--- Start of ENTRIES SUPPLIED ---
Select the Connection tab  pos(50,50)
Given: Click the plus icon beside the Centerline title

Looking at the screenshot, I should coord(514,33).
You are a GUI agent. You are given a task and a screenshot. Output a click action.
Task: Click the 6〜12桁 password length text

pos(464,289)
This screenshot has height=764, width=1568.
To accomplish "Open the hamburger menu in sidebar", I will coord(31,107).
--- End of ENTRIES SUPPLIED ---
--- Start of ENTRIES SUPPLIED ---
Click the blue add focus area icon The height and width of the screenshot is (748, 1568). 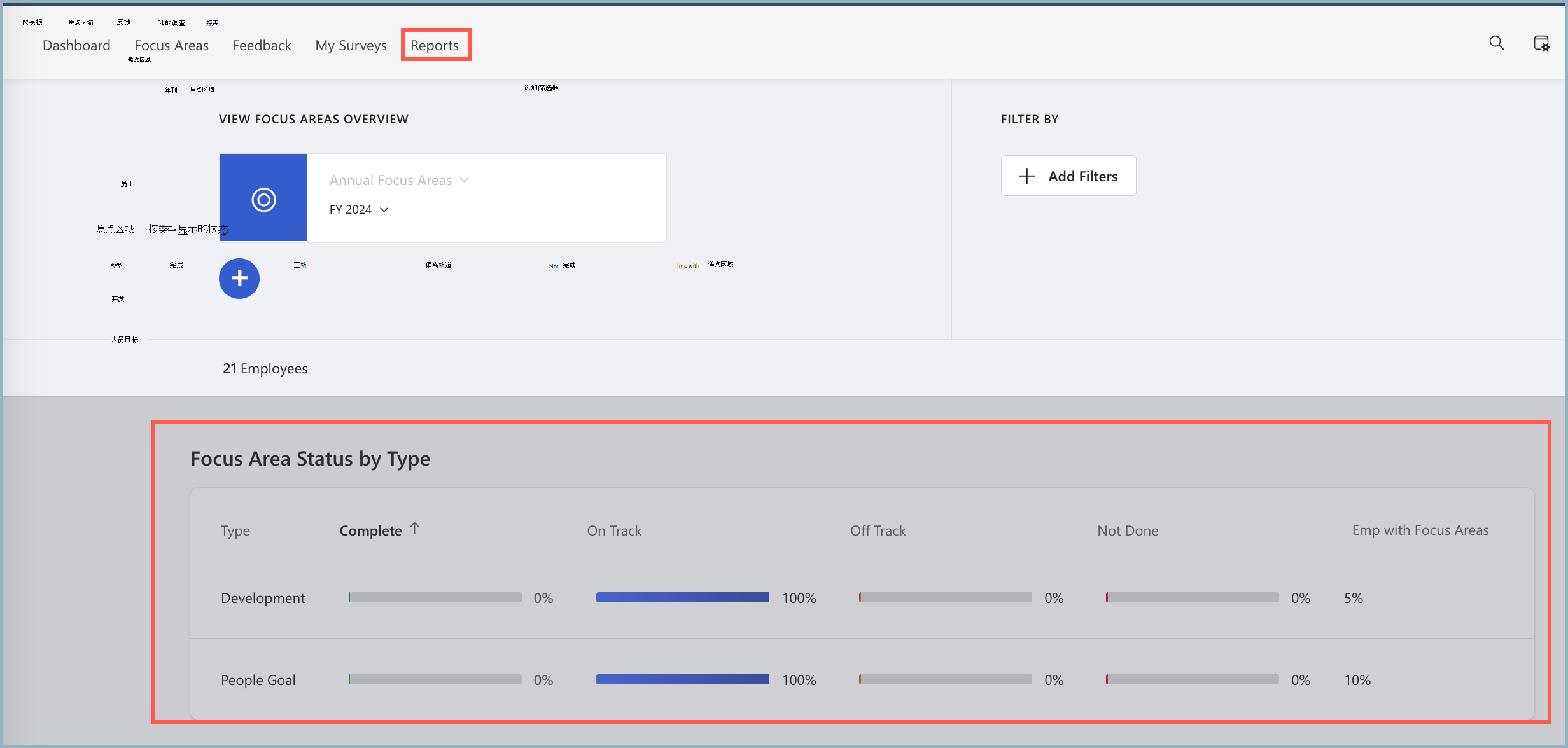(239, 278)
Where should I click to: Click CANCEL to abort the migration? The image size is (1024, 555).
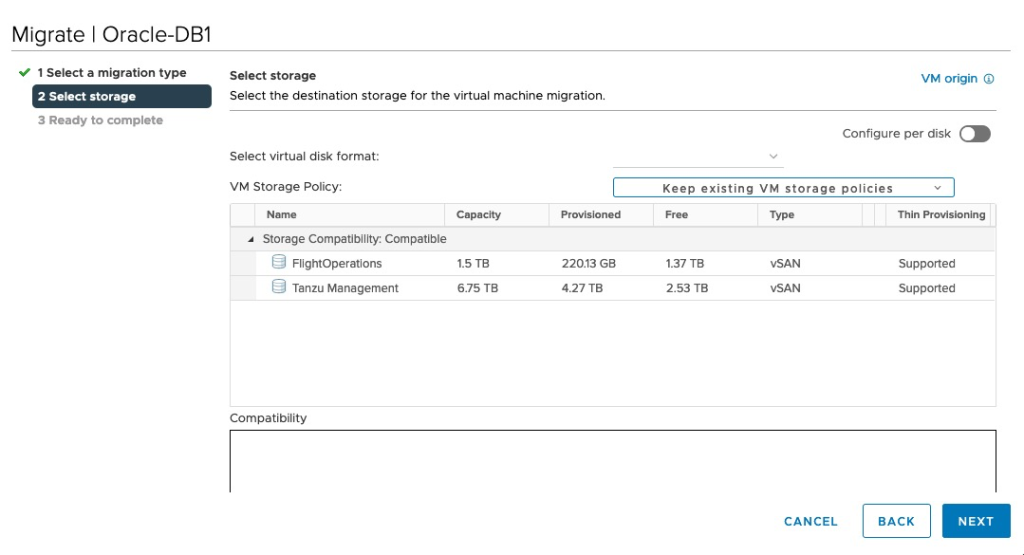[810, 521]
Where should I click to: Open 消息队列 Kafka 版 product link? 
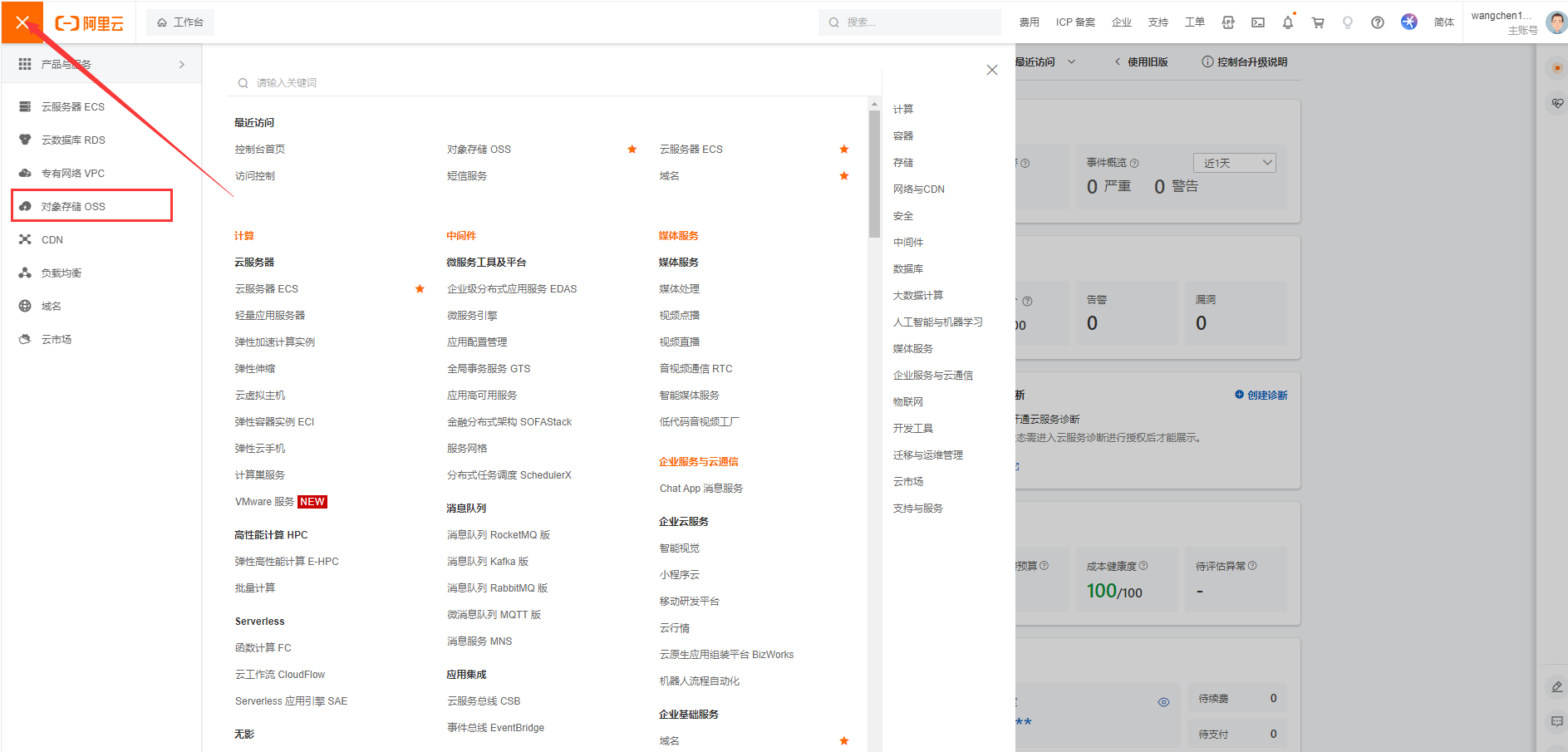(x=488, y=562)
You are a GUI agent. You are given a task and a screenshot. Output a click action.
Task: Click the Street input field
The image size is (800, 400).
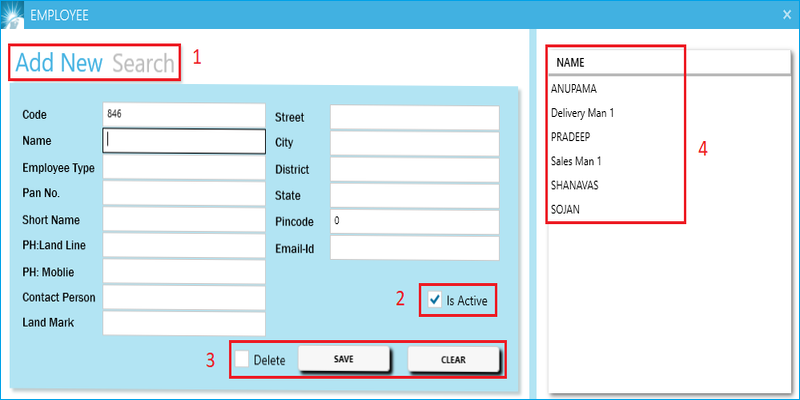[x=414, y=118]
--- End of ENTRIES SUPPLIED ---
--- Start of ENTRIES SUPPLIED ---
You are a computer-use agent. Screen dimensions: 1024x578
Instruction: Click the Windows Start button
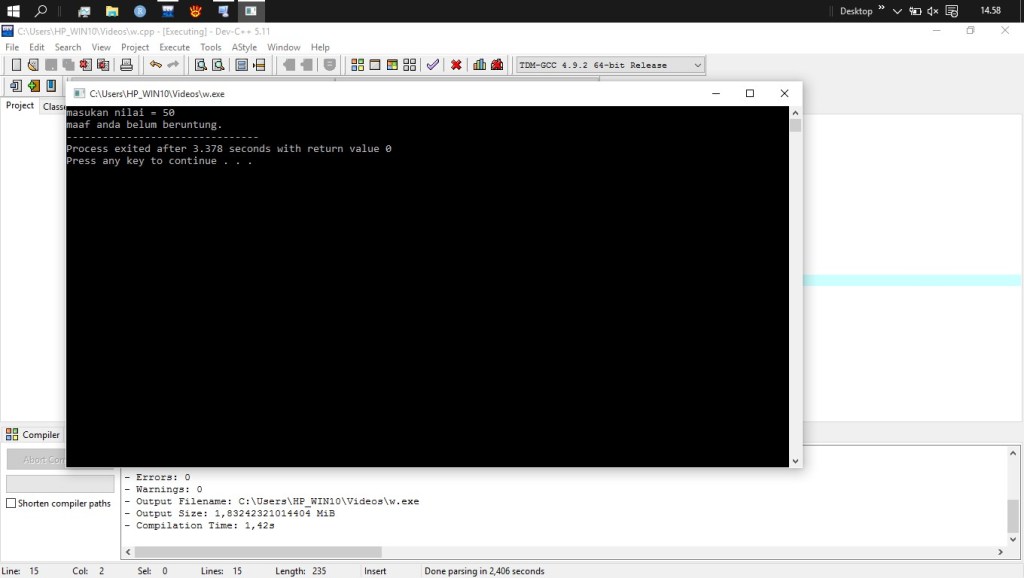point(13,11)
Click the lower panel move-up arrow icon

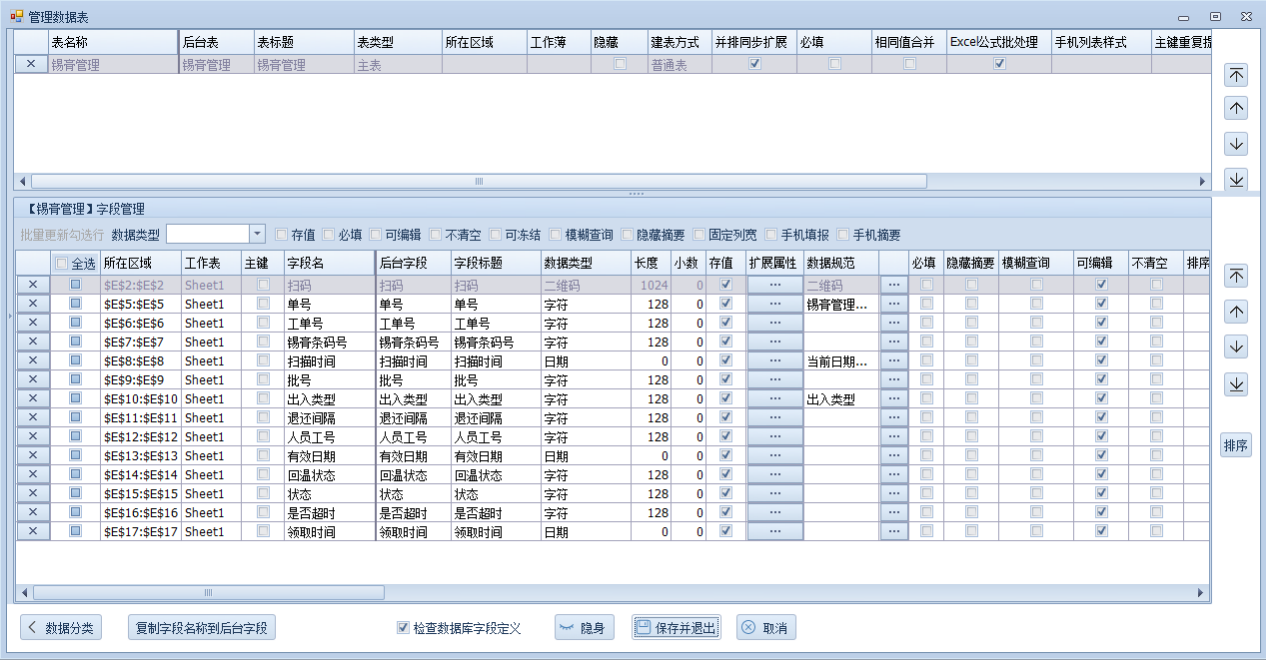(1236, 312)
--- End of ENTRIES SUPPLIED ---
=== WHAT YOU ARE ASKED TO DO ===
Can you pull out the lines of the records from the line with "Select the Connection" up to and including the line with "I will coord(31,107).", reproducing each one word for word?

=== OUTPUT BELOW ===
Select the Connection tab  pos(50,50)
Given: Click the plus icon beside the Centerline title

Looking at the screenshot, I should coord(514,33).
You are a GUI agent. You are given a task and a screenshot. Output a click action.
Task: Click the 6〜12桁 password length text

pos(464,289)
This screenshot has height=764, width=1568.
To accomplish "Open the hamburger menu in sidebar", I will coord(31,107).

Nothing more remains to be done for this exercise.